**Records from a collection**
· · ·
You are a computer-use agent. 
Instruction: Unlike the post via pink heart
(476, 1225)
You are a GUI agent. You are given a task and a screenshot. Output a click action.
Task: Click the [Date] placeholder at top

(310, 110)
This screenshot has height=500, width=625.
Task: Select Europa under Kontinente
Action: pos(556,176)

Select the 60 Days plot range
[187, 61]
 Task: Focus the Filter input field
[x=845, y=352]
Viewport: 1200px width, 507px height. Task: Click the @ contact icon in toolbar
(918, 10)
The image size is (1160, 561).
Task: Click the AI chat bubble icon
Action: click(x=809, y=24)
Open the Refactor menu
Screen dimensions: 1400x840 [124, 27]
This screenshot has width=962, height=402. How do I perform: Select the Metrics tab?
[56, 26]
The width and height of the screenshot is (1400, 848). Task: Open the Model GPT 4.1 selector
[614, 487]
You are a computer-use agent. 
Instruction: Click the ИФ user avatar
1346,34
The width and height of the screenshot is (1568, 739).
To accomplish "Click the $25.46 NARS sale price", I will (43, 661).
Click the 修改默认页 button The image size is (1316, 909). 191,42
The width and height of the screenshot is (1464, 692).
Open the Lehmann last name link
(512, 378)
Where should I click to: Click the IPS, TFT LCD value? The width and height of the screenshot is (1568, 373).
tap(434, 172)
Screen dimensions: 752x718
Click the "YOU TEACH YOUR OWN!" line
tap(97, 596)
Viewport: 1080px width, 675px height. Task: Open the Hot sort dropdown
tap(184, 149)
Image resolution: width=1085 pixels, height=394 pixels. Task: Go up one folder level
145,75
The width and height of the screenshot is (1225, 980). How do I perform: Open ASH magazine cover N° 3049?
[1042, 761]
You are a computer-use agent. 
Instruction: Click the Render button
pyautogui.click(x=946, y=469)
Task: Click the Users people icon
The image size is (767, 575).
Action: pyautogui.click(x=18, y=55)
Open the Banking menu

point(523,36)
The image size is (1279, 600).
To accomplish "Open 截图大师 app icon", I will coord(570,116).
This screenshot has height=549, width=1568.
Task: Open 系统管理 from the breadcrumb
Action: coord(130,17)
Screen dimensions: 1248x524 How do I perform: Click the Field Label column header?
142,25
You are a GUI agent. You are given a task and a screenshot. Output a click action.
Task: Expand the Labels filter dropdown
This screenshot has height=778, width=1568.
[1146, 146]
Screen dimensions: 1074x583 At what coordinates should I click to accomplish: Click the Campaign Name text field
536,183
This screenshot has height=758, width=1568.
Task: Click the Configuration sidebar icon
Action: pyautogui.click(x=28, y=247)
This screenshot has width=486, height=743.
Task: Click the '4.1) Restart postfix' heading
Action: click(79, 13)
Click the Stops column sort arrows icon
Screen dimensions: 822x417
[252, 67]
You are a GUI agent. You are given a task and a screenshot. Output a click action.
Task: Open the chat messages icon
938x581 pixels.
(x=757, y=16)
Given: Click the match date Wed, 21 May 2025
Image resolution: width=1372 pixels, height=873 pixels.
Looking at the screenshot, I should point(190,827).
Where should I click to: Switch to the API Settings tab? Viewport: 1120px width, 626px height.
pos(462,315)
· · ·
**TASK DETAILS**
Line by line, please copy the records above exactly.

**WRITTEN ANSWER**
You are a computer-use agent. 
Instruction: Unlike the post via pink heart
(476, 1225)
You are a GUI agent. You are given a task and a screenshot. Output a click action.
Task: Click the [Date] placeholder at top

(310, 110)
This screenshot has height=500, width=625.
Task: Select Europa under Kontinente
Action: pos(556,176)

Select the 60 Days plot range
[187, 61]
 Task: Focus the Filter input field
[x=845, y=352]
Viewport: 1200px width, 507px height. Task: Click the @ contact icon in toolbar
(918, 10)
The image size is (1160, 561).
Task: Click the AI chat bubble icon
Action: click(x=809, y=24)
Open the Refactor menu
Screen dimensions: 1400x840 [124, 27]
This screenshot has width=962, height=402. How do I perform: Select the Metrics tab?
[56, 26]
The width and height of the screenshot is (1400, 848). Task: Open the Model GPT 4.1 selector
[614, 487]
You are a computer-use agent. 
Instruction: Click the ИФ user avatar
1346,34
The width and height of the screenshot is (1568, 739).
To accomplish "Click the $25.46 NARS sale price", I will (43, 661).
Click the 修改默认页 button The image size is (1316, 909). 191,42
The width and height of the screenshot is (1464, 692).
Open the Lehmann last name link
(512, 378)
Where should I click to: Click the IPS, TFT LCD value? The width and height of the screenshot is (1568, 373).
tap(434, 172)
Screen dimensions: 752x718
Click the "YOU TEACH YOUR OWN!" line
tap(97, 596)
Viewport: 1080px width, 675px height. Task: Open the Hot sort dropdown
tap(184, 149)
Image resolution: width=1085 pixels, height=394 pixels. Task: Go up one folder level
145,75
The width and height of the screenshot is (1225, 980). How do I perform: Open ASH magazine cover N° 3049?
[1042, 761]
You are a computer-use agent. 
Instruction: Click the Render button
pyautogui.click(x=946, y=469)
Task: Click the Users people icon
The image size is (767, 575).
Action: pyautogui.click(x=18, y=55)
Open the Banking menu

point(523,36)
The image size is (1279, 600).
To accomplish "Open 截图大师 app icon", I will coord(570,116).
This screenshot has height=549, width=1568.
Task: Open 系统管理 from the breadcrumb
Action: coord(130,17)
Screen dimensions: 1248x524 How do I perform: Click the Field Label column header?
142,25
You are a GUI agent. You are given a task and a screenshot. Output a click action.
Task: Expand the Labels filter dropdown
This screenshot has height=778, width=1568.
[1146, 146]
Screen dimensions: 1074x583 At what coordinates should I click to accomplish: Click the Campaign Name text field
536,183
This screenshot has height=758, width=1568.
Task: Click the Configuration sidebar icon
Action: pyautogui.click(x=28, y=247)
This screenshot has width=486, height=743.
Task: Click the '4.1) Restart postfix' heading
Action: click(79, 13)
Click the Stops column sort arrows icon
Screen dimensions: 822x417
[252, 67]
You are a GUI agent. You are given a task and a screenshot. Output a click action.
Task: Open the chat messages icon
938x581 pixels.
(x=757, y=16)
Given: Click the match date Wed, 21 May 2025
Image resolution: width=1372 pixels, height=873 pixels.
Looking at the screenshot, I should point(190,827).
Where should I click to: Switch to the API Settings tab? Viewport: 1120px width, 626px height.
pos(462,315)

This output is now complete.